Shares of Facebook parent Meta jumped 18% in extended trading on Wednesday after the company reported earnings that topped estimates even as revenue was disappointing.
Here are the results.
- Earnings per share: $2.72 vs $2.56 expected, according to a Refinitiv survey of analysts
- Revenue: $27.91 billion vs $28.2 billion expected, according to Refinitiv
- Daily Active Users : 1.96 billion vs 1.95 billion expected, according to StreetAccount
- Monthly Active Users: 2.94 billion vs 2.97 billion expected, according to StreetAccount
- Average Revenue per User : $9.54 vs. $9.50 expected, according to StreetAccount
Meta updated investors for the first time since a brutal fourth-quarter earnings report in February sent the stock down 26%, its worst day ever. Daily active users, which declined in the fourth quarter for the first time, bounced back a bit from 1.93 billion to 1.96 billion.
The after-hours rally on Wednesday still leaves the stock way down for the year. As of the close, the shares had lost almost half their value in 2022. But if the stock continues its climb on Thursday and ends the trading day up more than 19.1%, it would be its second-best day ever and its biggest gain since July 2013.
In addition to the earnings figure, Facebook also exceeded expectations for average revenue per user. But almost every other key metric was a miss, including monthly active users.
Revenue rose 7% in the quarter, marking the first time in Facebook’s 10-year history as a public company that growth has landed in the single digits. Analysts were expecting 7.8% growth.
For the second quarter, Facebook forecast revenue of $28 billion to $30 billion, trailing the $30.6 billion estimate of analysts surveyed by Refinitiv. The company said in the release that the guidance takes into account continued trends from the first quarter, including soft revenue growth that “coincided with the war in Ukraine.”

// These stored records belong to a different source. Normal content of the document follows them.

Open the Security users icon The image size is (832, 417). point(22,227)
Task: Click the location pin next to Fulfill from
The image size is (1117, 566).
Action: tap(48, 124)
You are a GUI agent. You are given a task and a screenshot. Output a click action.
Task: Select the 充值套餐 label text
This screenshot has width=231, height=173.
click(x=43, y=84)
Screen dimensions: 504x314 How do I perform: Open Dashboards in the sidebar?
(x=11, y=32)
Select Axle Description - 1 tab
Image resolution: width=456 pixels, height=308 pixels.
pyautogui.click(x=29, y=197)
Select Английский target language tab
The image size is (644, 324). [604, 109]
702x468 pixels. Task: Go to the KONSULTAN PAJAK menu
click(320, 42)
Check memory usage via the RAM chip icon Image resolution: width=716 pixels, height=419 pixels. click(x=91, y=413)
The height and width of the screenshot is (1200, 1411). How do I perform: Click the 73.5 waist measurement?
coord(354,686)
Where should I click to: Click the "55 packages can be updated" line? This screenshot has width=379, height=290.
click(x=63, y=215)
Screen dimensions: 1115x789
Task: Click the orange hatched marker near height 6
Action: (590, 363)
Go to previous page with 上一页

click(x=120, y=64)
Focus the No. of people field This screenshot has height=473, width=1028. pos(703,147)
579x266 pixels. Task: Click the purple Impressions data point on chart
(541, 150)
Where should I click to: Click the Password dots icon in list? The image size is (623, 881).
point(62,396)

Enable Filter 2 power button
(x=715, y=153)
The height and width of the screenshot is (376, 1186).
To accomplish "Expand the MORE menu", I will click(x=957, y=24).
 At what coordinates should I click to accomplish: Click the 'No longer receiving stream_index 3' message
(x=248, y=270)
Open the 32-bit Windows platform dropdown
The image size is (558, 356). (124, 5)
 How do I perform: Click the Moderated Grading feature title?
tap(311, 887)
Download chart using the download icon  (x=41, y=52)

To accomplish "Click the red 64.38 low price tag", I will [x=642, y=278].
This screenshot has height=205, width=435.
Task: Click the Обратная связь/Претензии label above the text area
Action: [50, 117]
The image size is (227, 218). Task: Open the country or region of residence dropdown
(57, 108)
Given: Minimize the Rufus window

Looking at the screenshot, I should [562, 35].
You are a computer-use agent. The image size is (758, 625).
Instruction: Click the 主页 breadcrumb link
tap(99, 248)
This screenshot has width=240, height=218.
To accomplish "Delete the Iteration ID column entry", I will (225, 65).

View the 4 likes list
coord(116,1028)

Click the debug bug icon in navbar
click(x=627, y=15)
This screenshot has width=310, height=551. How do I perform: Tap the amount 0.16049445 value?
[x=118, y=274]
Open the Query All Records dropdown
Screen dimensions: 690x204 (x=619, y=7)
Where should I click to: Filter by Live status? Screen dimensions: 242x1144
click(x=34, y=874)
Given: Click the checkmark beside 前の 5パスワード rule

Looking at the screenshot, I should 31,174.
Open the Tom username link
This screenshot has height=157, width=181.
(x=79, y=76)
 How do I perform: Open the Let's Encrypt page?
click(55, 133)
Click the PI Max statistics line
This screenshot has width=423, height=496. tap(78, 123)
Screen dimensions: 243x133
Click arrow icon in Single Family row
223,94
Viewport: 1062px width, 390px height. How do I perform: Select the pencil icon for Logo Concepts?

Facebook changed its name to Meta in October, reflecting CEO Mark Zuckerberg’s effort to push the company towards a future of working, playing and studying in a virtual world.
Facebook’s family of apps, including the core app, Instagram and WhatsApp, accounted for 97.5% of revenue in the quarter. The remaining $695 million came from Reality Labs, the part of the company that’s attempting to build products for the metaverse.
In the family of apps business, net income dropped 13% from a year earlier to $11.48 billion. Reality Labs lost $2.96 billion in the period compared with a loss of $1.83 billion in the first quarter of 2021.
Facebook lowered its total expenses guidance for 2022 to somewhere between $87 billion and $92 billion, below its earlier estimate of $90 billion to $95 billion. It expects most of that expense growth to be driven by its family of apps segment, followed by Reality Labs.
Other social media companies similarly pointed to macroeconomic factors impacting their advertising revenue. Snap CEO Evan Spiegel called the first quarter “more challenging than we had expected.” The company said some advertisers had paused advertising campaigns after Russia’s invasion of Ukraine in February. Google-owned YouTube grew just 14% in the first quarter, far below the 25% analysts had expected.
CFO Dave Wehner said that because of the loss of users in Russia, where the country’s media regulator restricted its services, the company expects a sequential decline in MAUs in Europe in the next quarter, which will more fully reflect the result of that government action.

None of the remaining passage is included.